[SciPy-User] scipy.weave on windows vista compiling error

federico vaggi vaggi.federico at gmail.com
Mon May 21 18:13:30 EDT 2012


> Message: 2
> Date: Mon, 21 May 2012 11:36:13 +0000 (UTC)
> From: Tobias <tobias at ebockwurst.de>
> Subject: [SciPy-User] scipy.weave on windows vista compiling error
> To: scipy-user at scipy.org
> Message-ID: <loom.20120521T131903-9 at post.gmane.org>
> Content-Type: text/plain; charset=us-ascii
>
> Hello!
>
> I'm trying to bring scipy.weave to work on Windows Vista with MinGw.
> I use Python 2.7.1, Scipy 0.10.1 and MinGw 4.6.2
> My code looks like the following:
>
>  from scipy import weave
>  weave.inline("""print('Hello World!');""", [], compiler = 'mingw32-gcc')
>
> I get the following error message:
>
>  DistutilsPlatformError: don't know how to compile C/C++ code on platform
> 'nt'
>  with 'mingw32-gcc' compiler
>
> With MinGw come a lot of different compiler. If I choose not 'mingw32-gcc'
> but
> for example 'gcc' weave complains
>
>  ValueError: invalid version number '4.'
>
> So I also downloaded the olf MinGW 2.9.5 Version. Then I also get the Error
> "don't know how to compile C/C++ code on platform 'nt'"
>
> The PATH-Variables are set and I also made shure, that there is write
> access to
> the MinGw and Python folders. Searching for this error message gave no
> progress, but maybe you could help me.
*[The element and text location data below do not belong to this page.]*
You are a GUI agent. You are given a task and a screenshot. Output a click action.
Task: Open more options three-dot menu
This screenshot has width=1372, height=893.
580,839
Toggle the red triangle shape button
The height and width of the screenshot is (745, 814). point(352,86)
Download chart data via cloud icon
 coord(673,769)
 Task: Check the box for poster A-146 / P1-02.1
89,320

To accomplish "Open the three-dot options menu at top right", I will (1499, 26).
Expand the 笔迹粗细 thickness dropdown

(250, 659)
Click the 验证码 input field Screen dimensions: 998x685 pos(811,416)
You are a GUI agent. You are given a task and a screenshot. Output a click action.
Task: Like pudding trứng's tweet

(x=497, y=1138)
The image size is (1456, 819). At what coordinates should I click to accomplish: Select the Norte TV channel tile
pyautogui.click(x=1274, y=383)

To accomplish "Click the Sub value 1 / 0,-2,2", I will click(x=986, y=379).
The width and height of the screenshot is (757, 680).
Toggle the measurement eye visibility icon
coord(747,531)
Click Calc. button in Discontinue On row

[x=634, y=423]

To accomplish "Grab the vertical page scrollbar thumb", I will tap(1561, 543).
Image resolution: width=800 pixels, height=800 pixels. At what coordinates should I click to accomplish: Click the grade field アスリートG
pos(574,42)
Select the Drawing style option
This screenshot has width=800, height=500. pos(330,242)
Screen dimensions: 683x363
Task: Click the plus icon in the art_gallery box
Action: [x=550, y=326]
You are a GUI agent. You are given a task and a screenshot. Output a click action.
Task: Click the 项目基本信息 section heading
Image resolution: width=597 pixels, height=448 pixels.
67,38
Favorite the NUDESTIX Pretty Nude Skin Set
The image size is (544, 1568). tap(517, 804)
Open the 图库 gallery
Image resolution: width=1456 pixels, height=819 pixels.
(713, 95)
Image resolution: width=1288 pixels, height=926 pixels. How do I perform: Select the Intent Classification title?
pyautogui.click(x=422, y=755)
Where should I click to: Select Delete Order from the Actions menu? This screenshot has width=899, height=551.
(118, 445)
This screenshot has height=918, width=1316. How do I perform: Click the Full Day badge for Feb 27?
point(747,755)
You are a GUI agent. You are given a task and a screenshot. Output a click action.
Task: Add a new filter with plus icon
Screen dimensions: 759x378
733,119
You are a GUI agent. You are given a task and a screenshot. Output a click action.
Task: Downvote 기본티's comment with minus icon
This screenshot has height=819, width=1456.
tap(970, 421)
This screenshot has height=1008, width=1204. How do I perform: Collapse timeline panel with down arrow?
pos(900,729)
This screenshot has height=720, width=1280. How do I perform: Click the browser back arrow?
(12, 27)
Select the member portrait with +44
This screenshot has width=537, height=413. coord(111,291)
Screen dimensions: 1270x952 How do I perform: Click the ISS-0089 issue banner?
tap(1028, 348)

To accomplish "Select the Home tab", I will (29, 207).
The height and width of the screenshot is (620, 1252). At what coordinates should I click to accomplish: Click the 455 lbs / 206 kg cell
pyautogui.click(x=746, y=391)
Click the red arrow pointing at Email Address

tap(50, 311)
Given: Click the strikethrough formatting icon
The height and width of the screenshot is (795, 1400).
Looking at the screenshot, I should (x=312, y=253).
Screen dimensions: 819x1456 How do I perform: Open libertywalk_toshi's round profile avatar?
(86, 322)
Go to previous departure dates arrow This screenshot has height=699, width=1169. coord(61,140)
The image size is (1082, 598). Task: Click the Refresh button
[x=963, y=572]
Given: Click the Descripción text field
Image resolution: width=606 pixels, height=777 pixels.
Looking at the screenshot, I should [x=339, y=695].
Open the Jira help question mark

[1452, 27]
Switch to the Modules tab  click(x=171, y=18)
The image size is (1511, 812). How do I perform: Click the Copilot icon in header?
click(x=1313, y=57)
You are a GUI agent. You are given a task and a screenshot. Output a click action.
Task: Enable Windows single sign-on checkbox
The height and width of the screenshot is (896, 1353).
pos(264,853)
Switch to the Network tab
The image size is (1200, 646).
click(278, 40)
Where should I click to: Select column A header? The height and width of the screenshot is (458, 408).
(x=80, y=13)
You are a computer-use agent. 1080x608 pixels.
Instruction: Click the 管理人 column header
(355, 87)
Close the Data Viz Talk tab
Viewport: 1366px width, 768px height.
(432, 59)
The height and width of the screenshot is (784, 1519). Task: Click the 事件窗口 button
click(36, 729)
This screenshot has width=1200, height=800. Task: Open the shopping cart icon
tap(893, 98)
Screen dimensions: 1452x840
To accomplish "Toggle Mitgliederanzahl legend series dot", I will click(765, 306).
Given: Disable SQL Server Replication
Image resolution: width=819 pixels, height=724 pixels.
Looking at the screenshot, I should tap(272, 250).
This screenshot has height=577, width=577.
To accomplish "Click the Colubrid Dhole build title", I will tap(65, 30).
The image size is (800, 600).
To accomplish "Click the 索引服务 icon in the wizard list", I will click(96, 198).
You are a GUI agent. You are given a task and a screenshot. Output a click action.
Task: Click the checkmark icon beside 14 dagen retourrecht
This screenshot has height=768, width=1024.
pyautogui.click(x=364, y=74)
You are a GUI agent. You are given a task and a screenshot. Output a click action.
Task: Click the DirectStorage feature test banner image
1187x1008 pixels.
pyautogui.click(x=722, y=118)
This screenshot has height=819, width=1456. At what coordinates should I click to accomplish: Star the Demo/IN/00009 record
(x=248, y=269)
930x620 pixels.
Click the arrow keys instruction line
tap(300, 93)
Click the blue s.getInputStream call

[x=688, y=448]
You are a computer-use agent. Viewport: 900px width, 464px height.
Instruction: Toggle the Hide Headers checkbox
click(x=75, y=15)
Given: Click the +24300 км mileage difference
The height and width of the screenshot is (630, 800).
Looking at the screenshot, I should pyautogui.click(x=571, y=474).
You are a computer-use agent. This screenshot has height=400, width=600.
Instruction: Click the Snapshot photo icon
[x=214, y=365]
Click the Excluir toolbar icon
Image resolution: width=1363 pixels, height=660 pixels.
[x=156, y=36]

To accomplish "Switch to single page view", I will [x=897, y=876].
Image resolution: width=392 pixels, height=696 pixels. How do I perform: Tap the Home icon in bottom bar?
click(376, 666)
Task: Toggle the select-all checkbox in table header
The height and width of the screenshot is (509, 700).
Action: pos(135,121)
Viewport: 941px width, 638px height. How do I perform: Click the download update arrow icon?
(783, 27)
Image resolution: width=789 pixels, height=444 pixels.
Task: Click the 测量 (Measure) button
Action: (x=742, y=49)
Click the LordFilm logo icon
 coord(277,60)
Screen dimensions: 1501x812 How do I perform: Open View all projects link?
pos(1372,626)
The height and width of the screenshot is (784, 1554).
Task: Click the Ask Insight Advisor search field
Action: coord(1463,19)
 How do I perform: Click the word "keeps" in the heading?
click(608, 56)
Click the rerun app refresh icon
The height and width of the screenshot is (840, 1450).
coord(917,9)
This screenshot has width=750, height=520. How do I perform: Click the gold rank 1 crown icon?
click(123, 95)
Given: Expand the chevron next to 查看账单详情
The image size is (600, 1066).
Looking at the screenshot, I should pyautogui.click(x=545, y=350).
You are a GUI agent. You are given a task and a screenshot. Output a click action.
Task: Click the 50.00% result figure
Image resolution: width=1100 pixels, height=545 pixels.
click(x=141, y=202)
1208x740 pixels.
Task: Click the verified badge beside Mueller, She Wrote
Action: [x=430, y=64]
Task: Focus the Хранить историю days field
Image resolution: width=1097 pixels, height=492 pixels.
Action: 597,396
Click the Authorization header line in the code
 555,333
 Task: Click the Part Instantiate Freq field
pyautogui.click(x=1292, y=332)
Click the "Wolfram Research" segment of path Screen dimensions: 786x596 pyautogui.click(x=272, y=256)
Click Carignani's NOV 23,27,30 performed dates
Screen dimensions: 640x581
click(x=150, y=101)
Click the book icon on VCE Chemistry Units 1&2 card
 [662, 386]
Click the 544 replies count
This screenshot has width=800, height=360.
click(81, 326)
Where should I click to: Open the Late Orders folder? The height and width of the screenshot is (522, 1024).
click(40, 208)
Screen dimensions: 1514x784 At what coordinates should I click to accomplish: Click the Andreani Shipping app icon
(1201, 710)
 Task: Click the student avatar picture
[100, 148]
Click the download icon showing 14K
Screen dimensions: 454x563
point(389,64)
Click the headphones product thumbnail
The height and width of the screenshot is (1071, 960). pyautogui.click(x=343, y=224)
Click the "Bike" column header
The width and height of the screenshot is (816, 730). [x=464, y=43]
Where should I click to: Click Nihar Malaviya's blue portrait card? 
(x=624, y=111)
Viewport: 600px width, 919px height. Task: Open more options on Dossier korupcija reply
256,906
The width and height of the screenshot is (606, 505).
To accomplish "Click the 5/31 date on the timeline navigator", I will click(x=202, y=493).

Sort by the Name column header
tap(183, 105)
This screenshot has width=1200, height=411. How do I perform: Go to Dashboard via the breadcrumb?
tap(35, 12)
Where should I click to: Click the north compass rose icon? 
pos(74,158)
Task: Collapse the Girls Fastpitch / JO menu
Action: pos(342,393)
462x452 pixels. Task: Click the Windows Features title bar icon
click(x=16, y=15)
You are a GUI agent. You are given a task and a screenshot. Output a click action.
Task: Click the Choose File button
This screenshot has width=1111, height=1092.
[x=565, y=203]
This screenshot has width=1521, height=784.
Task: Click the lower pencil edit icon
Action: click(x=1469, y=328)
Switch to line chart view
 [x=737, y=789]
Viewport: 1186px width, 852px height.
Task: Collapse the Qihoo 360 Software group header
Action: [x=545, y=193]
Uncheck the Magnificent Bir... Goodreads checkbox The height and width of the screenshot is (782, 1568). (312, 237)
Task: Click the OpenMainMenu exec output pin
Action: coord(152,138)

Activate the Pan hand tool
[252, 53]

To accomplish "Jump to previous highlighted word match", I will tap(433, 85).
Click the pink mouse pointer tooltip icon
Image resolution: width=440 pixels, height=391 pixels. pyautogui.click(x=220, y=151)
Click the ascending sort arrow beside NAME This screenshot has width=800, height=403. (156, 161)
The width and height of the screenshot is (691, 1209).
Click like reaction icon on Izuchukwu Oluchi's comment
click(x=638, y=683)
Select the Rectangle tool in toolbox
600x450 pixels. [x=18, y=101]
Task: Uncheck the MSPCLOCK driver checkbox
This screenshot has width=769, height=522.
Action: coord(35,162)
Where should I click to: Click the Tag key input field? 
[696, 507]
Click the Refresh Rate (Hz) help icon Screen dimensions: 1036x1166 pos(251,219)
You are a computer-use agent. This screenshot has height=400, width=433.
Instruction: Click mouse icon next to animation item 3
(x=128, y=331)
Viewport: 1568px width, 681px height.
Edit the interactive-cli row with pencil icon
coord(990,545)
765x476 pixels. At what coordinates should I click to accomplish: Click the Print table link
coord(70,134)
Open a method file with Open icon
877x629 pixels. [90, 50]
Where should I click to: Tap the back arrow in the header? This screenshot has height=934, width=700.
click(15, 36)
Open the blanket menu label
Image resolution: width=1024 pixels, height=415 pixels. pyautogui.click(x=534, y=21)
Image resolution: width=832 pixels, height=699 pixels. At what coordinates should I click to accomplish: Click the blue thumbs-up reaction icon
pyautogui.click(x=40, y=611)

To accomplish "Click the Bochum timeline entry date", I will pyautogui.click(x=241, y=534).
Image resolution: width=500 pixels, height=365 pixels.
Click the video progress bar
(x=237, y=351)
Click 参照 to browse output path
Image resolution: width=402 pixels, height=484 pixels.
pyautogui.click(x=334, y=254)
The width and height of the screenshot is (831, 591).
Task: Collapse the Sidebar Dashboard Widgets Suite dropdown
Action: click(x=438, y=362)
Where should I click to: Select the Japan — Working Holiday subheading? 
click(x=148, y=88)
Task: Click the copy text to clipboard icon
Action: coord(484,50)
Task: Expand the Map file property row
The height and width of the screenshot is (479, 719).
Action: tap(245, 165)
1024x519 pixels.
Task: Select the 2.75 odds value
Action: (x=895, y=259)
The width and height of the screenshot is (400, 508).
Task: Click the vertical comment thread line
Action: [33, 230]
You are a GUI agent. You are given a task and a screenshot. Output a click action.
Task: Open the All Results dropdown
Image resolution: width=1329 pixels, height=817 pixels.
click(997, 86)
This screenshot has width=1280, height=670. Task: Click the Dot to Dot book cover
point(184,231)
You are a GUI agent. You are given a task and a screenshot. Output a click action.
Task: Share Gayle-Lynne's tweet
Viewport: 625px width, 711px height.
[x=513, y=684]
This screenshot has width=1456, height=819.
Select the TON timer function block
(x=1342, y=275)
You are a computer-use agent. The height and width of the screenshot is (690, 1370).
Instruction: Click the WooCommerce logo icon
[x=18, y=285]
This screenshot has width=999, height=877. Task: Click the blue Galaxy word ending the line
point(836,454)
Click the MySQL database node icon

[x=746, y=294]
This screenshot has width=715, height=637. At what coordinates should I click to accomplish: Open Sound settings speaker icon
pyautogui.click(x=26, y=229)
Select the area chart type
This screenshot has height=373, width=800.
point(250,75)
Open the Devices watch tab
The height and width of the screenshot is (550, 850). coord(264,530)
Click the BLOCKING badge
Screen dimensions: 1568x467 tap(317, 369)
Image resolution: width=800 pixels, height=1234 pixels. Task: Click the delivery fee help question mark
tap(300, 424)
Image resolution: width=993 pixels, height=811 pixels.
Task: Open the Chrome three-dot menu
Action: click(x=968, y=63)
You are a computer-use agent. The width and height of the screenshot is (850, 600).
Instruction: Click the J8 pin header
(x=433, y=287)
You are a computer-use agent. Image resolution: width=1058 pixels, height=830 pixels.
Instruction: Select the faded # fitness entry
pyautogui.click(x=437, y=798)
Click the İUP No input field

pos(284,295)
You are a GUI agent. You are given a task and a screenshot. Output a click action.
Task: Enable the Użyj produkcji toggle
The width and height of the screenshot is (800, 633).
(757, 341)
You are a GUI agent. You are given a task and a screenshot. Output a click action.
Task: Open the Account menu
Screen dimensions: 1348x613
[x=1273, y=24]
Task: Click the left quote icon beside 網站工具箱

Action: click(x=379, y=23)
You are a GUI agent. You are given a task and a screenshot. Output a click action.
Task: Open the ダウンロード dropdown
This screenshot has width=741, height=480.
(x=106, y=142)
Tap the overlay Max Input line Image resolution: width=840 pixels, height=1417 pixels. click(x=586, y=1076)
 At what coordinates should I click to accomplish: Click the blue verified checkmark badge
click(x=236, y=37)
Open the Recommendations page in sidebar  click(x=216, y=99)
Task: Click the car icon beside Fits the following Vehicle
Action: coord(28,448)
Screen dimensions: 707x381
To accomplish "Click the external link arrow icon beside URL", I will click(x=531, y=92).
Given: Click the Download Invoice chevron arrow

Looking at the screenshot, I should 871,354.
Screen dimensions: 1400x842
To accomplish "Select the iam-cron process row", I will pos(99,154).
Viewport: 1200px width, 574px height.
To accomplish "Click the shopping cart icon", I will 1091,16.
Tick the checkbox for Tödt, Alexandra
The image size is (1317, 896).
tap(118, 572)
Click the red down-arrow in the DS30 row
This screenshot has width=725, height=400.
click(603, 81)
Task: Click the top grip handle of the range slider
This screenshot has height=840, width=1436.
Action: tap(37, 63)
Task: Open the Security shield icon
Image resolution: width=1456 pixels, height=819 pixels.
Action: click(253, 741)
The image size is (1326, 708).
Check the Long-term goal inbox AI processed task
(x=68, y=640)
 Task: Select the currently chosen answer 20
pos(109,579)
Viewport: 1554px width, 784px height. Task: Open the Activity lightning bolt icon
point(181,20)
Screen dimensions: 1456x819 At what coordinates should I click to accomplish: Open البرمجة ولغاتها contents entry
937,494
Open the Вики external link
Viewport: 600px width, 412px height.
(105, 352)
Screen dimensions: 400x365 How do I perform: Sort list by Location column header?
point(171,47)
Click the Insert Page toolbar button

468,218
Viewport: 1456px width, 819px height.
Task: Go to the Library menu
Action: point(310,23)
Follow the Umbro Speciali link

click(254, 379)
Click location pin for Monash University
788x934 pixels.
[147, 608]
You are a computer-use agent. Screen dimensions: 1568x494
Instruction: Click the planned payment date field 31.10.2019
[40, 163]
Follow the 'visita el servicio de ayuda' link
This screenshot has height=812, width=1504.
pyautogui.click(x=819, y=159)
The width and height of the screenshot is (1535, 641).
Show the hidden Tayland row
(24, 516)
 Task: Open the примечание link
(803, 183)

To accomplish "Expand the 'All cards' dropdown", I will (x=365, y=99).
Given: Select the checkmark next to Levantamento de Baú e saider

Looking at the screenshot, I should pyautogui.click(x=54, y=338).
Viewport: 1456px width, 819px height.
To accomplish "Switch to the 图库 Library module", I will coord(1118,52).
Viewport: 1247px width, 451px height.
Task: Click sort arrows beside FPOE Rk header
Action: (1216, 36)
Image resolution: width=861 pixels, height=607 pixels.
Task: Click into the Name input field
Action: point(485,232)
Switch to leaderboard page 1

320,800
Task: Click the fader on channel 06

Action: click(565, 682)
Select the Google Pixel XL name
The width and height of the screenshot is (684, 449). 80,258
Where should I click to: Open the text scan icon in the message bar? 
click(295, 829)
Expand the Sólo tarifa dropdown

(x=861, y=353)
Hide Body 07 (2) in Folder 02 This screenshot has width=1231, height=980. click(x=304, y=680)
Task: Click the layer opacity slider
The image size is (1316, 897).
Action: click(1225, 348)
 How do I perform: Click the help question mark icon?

Would be great!
>
> All the best
> Tobi
>
>
Your C++ compiler has to match the C++ compiler used to compile Python -
which, I think, by default, on Vista is Visual Studio 2008.

However, the weave module is not actively maintained, and there are much
better options right now for interfacing with C/C++.  I would highly
suggest that if you have some performance-critical part of your code, you
either use Cython, or, if it is a simple numerical expression, use the
amazing numexpr package.

I warn you though - while pure Python code is very portable across
platforms, interfacing Python with other libraries (mostly, C and C++) is a
huge pain on Windows.  If you really want to continue, I strongly advise
you take advantage of Christoph Gohlke's work:

http://www.lfd.uci.edu/~gohlke/pythonlibs/

who has done all the hard work has made binary installers for most of the
hard-to-compile Python libraries with C and C++ dependencies.